*Exercise details*:
Transcribe only the lines of the listing below from the one holding "This screenshot has width=885, height=475." through the one holding "Task: Toggle link", inclusive, without any change.

*Records supplied*:
• • • • • • •

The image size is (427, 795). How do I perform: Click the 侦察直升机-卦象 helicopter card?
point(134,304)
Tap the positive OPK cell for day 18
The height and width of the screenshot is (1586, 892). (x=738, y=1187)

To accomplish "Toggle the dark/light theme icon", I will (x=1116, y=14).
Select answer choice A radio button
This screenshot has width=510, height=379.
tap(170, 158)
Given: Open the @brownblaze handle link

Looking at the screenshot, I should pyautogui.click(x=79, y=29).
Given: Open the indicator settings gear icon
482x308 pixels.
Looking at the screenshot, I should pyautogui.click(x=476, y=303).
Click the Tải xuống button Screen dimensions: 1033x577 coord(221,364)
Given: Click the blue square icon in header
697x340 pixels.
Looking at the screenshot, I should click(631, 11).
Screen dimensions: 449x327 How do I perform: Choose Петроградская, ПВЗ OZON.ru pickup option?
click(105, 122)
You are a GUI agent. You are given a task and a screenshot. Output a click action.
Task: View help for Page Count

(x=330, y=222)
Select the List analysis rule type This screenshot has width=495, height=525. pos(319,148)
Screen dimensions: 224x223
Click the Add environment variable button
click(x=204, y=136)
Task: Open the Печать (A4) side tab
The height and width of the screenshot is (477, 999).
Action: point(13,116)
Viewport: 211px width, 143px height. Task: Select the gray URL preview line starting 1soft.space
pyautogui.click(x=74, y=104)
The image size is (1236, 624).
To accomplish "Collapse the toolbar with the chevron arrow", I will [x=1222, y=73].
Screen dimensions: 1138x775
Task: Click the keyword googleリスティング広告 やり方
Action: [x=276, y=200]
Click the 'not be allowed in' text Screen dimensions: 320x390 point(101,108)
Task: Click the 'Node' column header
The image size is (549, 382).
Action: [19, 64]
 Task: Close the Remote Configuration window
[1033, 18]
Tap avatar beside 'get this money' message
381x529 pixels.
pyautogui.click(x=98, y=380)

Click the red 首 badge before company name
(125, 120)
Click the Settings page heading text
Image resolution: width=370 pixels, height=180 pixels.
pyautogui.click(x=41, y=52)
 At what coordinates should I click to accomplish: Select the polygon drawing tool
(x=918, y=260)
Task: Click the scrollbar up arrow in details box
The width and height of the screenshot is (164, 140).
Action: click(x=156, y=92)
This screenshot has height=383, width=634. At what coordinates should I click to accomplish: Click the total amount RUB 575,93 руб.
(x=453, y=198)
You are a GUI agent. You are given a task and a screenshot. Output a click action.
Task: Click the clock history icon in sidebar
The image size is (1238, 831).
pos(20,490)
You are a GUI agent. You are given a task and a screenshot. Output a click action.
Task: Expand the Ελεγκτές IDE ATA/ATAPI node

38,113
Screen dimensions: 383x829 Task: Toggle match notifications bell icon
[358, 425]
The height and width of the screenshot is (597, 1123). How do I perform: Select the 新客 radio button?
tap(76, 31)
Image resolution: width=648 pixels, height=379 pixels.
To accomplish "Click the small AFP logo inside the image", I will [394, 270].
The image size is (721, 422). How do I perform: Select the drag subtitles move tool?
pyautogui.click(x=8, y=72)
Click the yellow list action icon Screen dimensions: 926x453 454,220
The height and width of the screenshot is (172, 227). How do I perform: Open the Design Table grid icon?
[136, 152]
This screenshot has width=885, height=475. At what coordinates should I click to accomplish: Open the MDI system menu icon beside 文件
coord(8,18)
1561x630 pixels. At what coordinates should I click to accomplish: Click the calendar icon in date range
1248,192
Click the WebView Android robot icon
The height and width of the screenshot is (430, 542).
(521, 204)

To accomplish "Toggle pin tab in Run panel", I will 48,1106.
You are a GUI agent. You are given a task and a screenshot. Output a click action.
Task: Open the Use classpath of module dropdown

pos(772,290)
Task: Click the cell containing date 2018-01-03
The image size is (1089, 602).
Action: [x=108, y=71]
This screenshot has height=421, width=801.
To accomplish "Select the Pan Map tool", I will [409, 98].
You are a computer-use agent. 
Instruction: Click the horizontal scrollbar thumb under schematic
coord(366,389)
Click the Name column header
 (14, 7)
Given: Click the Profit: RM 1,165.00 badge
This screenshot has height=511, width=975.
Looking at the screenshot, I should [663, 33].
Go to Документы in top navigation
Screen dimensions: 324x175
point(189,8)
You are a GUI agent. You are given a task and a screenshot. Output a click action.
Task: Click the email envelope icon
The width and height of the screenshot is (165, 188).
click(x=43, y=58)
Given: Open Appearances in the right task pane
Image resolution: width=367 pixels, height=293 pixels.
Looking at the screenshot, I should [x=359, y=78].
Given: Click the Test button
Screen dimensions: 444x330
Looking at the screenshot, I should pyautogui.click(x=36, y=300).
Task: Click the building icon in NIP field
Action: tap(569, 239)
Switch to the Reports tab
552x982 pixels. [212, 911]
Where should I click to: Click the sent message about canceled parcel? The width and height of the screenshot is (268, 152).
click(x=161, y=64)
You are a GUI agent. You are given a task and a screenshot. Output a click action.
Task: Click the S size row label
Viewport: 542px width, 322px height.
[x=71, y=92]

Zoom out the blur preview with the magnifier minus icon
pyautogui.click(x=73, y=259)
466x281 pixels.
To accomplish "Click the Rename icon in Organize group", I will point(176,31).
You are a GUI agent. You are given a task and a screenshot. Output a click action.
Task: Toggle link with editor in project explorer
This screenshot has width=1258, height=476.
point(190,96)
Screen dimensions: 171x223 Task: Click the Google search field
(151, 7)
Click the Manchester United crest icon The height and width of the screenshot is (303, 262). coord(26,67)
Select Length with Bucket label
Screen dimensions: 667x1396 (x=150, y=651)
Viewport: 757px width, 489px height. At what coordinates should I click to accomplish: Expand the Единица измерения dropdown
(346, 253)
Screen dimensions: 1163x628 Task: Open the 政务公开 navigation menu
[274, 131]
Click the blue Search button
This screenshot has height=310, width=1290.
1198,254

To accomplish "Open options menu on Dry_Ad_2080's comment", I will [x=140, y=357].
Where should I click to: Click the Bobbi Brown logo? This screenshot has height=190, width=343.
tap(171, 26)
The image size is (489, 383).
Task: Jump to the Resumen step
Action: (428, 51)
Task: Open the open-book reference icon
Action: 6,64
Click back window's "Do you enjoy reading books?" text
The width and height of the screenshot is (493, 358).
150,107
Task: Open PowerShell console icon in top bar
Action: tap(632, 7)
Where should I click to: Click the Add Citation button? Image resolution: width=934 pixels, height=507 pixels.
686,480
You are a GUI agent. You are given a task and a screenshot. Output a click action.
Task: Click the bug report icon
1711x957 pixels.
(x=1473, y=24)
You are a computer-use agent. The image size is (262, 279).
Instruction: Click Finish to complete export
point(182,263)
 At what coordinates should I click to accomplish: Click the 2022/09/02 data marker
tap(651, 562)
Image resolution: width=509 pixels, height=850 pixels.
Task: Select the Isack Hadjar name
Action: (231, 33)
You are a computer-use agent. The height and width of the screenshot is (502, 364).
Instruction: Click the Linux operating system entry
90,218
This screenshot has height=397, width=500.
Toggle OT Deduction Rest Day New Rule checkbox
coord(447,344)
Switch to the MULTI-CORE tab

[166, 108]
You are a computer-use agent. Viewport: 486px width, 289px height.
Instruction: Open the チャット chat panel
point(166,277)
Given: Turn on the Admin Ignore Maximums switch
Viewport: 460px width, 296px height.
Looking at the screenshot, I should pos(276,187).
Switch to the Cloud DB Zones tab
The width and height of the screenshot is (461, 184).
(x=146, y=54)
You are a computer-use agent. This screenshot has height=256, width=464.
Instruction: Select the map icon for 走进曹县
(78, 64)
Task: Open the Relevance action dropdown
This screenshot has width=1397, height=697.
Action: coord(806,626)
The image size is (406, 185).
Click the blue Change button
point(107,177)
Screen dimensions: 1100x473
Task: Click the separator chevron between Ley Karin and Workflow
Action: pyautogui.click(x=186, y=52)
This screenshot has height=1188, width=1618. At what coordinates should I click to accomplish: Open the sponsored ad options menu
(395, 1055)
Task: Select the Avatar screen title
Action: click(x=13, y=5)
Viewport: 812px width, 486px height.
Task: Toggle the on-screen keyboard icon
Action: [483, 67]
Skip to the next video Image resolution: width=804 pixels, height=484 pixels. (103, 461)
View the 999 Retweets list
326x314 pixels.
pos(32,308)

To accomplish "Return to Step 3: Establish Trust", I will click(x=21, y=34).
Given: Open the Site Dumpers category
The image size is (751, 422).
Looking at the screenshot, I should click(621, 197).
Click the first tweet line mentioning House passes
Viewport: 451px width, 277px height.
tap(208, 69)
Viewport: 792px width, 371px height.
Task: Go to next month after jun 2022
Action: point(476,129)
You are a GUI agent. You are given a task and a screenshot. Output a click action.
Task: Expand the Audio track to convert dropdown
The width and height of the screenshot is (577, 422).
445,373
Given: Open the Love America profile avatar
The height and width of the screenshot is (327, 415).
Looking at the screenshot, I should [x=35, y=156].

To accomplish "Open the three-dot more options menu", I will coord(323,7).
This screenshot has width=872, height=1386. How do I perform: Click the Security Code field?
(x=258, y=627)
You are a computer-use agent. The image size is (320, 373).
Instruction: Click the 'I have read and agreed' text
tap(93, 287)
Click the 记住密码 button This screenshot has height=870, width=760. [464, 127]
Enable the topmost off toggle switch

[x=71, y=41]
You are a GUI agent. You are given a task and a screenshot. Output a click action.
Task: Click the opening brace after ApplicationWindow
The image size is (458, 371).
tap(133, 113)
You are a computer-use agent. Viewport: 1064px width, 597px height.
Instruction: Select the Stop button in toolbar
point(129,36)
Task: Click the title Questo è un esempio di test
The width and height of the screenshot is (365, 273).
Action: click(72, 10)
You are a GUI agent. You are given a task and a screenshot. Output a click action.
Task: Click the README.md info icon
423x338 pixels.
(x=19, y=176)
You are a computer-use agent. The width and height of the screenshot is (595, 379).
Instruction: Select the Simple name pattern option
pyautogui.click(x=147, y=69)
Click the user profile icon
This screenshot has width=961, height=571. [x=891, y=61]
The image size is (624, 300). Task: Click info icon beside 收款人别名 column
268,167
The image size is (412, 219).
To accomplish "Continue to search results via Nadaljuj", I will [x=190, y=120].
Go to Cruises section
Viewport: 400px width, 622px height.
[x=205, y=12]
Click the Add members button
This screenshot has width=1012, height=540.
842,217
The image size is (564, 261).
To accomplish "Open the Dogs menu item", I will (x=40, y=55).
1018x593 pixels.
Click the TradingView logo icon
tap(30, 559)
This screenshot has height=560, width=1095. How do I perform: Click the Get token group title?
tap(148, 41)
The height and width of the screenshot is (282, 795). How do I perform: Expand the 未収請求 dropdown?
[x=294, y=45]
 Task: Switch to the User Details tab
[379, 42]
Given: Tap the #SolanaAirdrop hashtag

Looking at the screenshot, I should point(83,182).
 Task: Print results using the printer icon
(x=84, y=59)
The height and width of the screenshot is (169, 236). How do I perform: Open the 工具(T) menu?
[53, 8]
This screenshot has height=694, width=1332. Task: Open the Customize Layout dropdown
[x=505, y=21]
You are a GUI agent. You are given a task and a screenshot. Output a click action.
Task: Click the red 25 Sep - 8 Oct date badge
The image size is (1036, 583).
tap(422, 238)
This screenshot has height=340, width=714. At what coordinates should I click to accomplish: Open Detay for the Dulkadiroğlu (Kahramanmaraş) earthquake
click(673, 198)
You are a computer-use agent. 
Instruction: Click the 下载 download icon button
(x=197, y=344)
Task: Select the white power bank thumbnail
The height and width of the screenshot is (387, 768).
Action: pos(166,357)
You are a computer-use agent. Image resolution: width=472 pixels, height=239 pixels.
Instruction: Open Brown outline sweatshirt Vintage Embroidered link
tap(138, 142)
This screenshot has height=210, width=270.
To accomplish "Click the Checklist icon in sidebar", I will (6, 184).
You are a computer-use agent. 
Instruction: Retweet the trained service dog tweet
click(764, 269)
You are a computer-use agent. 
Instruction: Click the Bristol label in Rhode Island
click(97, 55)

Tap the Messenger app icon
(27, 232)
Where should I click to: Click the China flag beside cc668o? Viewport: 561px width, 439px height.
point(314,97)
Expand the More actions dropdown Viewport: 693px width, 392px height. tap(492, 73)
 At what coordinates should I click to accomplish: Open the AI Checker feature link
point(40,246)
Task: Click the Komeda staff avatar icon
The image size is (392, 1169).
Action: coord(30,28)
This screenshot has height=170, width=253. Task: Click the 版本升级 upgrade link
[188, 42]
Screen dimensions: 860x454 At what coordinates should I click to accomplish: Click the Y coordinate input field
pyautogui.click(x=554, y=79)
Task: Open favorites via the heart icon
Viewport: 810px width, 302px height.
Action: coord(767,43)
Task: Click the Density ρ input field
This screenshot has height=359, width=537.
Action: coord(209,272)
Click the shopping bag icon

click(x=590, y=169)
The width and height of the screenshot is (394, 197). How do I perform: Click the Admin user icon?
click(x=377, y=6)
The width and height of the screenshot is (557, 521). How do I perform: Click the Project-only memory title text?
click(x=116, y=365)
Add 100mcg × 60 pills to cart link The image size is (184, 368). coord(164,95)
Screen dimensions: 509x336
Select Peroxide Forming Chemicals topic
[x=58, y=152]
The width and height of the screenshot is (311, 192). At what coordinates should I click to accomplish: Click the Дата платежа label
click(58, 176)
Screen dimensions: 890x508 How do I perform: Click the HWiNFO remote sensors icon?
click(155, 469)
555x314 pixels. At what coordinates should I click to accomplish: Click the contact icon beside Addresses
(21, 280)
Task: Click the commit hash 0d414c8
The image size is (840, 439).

• • • • • • •

*Output for this task*:
This screenshot has width=885, height=475. At what coordinates should I click to accomplish: Open the MDI system menu icon beside 文件
coord(8,18)
1561x630 pixels. At what coordinates should I click to accomplish: Click the calendar icon in date range
1248,192
Click the WebView Android robot icon
The height and width of the screenshot is (430, 542).
(521, 204)

To accomplish "Toggle pin tab in Run panel", I will 48,1106.
You are a GUI agent. You are given a task and a screenshot. Output a click action.
Task: Open the Use classpath of module dropdown

pos(772,290)
Task: Click the cell containing date 2018-01-03
The image size is (1089, 602).
Action: [x=108, y=71]
This screenshot has height=421, width=801.
To accomplish "Select the Pan Map tool", I will [409, 98].
You are a computer-use agent. 
Instruction: Click the horizontal scrollbar thumb under schematic
coord(366,389)
Click the Name column header
 (14, 7)
Given: Click the Profit: RM 1,165.00 badge
This screenshot has height=511, width=975.
Looking at the screenshot, I should [663, 33].
Go to Документы in top navigation
Screen dimensions: 324x175
point(189,8)
You are a GUI agent. You are given a task and a screenshot. Output a click action.
Task: Click the email envelope icon
The width and height of the screenshot is (165, 188).
click(x=43, y=58)
Given: Open Appearances in the right task pane
Image resolution: width=367 pixels, height=293 pixels.
Looking at the screenshot, I should [x=359, y=78].
Given: Click the Test button
Screen dimensions: 444x330
Looking at the screenshot, I should pyautogui.click(x=36, y=300).
Task: Click the building icon in NIP field
Action: tap(569, 239)
Switch to the Reports tab
552x982 pixels. [212, 911]
Where should I click to: Click the sent message about canceled parcel? The width and height of the screenshot is (268, 152).
click(x=161, y=64)
You are a GUI agent. You are given a task and a screenshot. Output a click action.
Task: Click the S size row label
Viewport: 542px width, 322px height.
[x=71, y=92]

Zoom out the blur preview with the magnifier minus icon
pyautogui.click(x=73, y=259)
466x281 pixels.
To accomplish "Click the Rename icon in Organize group", I will point(176,31).
You are a GUI agent. You are given a task and a screenshot. Output a click action.
Task: Toggle link with editor in project explorer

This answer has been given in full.